For China, though, the across-the-board economic correlations are less clear. The sensitivity of its headline inflation, for example – a key concern for China, given its high-growth economic model – to global oil prices is not unduly worrying. “Assuming a steady yuan, we estimate headline inflation can rise by 0.2 percentage points for every 10% increase in oil prices with a lag of one month,” said SEB’s Victorino. “While the transport sub-index of the CPI [consumer price index] basket has a high sensitivity to the evolution of crude oil prices, it has a relatively low weight in the CPI basket overall,” she added. Although China’s National Bureau of Statistics has not revealed the specific weights of the CPI sub-indices, SEB estimates transport accounts for 10-12 per cent of the CPI. Conversely, she underlined, in light of the positive relationship between factory gate prices and industrial profits, gains in the oil prices are supportive of the industrial sector.
Rising gate prices and industrial profits, in fact, reduce the chances of corporate defaults and, therefore, the need for China to embark on more pre-emptive fiscal stimulus programs. The current regime in Beijing is extremely wary of embarking on more of these fiscal spending programs, as it is aware of the dangerous level of financial shocks coming from the already high degree of leveraging in the system. “The commitment to deleveraging and financial risk control is unwavering and [Vice Premier] Liu He still has the ear of [President] Xi Jinping,” Rory Green, Asia economist for TS Lombard told OilPrice.com last week.

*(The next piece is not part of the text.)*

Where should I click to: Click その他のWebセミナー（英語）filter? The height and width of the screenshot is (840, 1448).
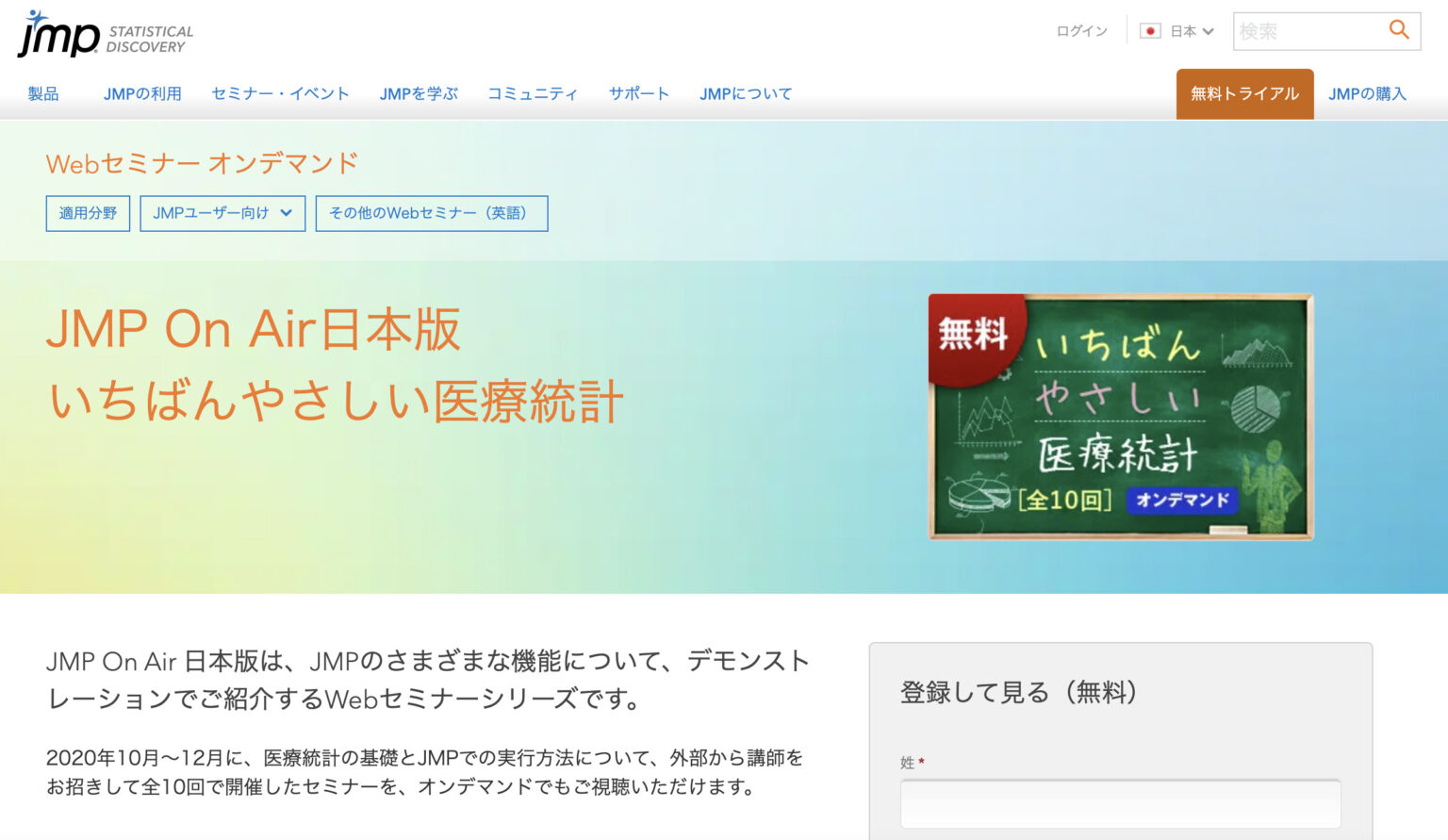click(x=432, y=213)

“The President remains convinced that another round of excessive debt creation could be fatal to China and more importantly to the regime,” he added. “The President, having removed the constraint of [presidential] term limits, has every incentive to focus on longer-term growth sustainability and risk control,” he underlined.
This unwillingness to embark on new fiscal stimulus programs is a function of Beijing’s broader confidence and willingness to accept lower economic growth overall and this, in turn, ties into China’s future stance in the ongoing trade war negotiations with the U.S. “Economic pressures are not so strong to force Beijing to concede on trade and the [ruling Communist] Party position throughout the dispute has been, and remains, constant,” said TS Lombard’s Green. “Any deal cannot cross its two red lines: it cannot mandate changes to the state-led-economic model and it must include significant easing of tariffs,” he added. “In turn, concessions are offered in three key areas: reduction of the trade surplus, IP [intellectual property] protection and market opening and limited commitment on RMB [renminbi] stability,” he told OilPrice.com.
There is every reason to believe that the impact of the trade war will variously continue to impact the global hydrocarbons markets, depending on the relative prominence of other key factors – mainly, geopolitical risk right now – but, said Green, the trade war calculus can be simplified by fixing one side of the equation. “The Chinese position [as above] will not change and a deal, therefore, depends on U.S. acceptance of limited Chinese concessions, which – given the election campaign underway in the U.S. – is not certain,” he concluded.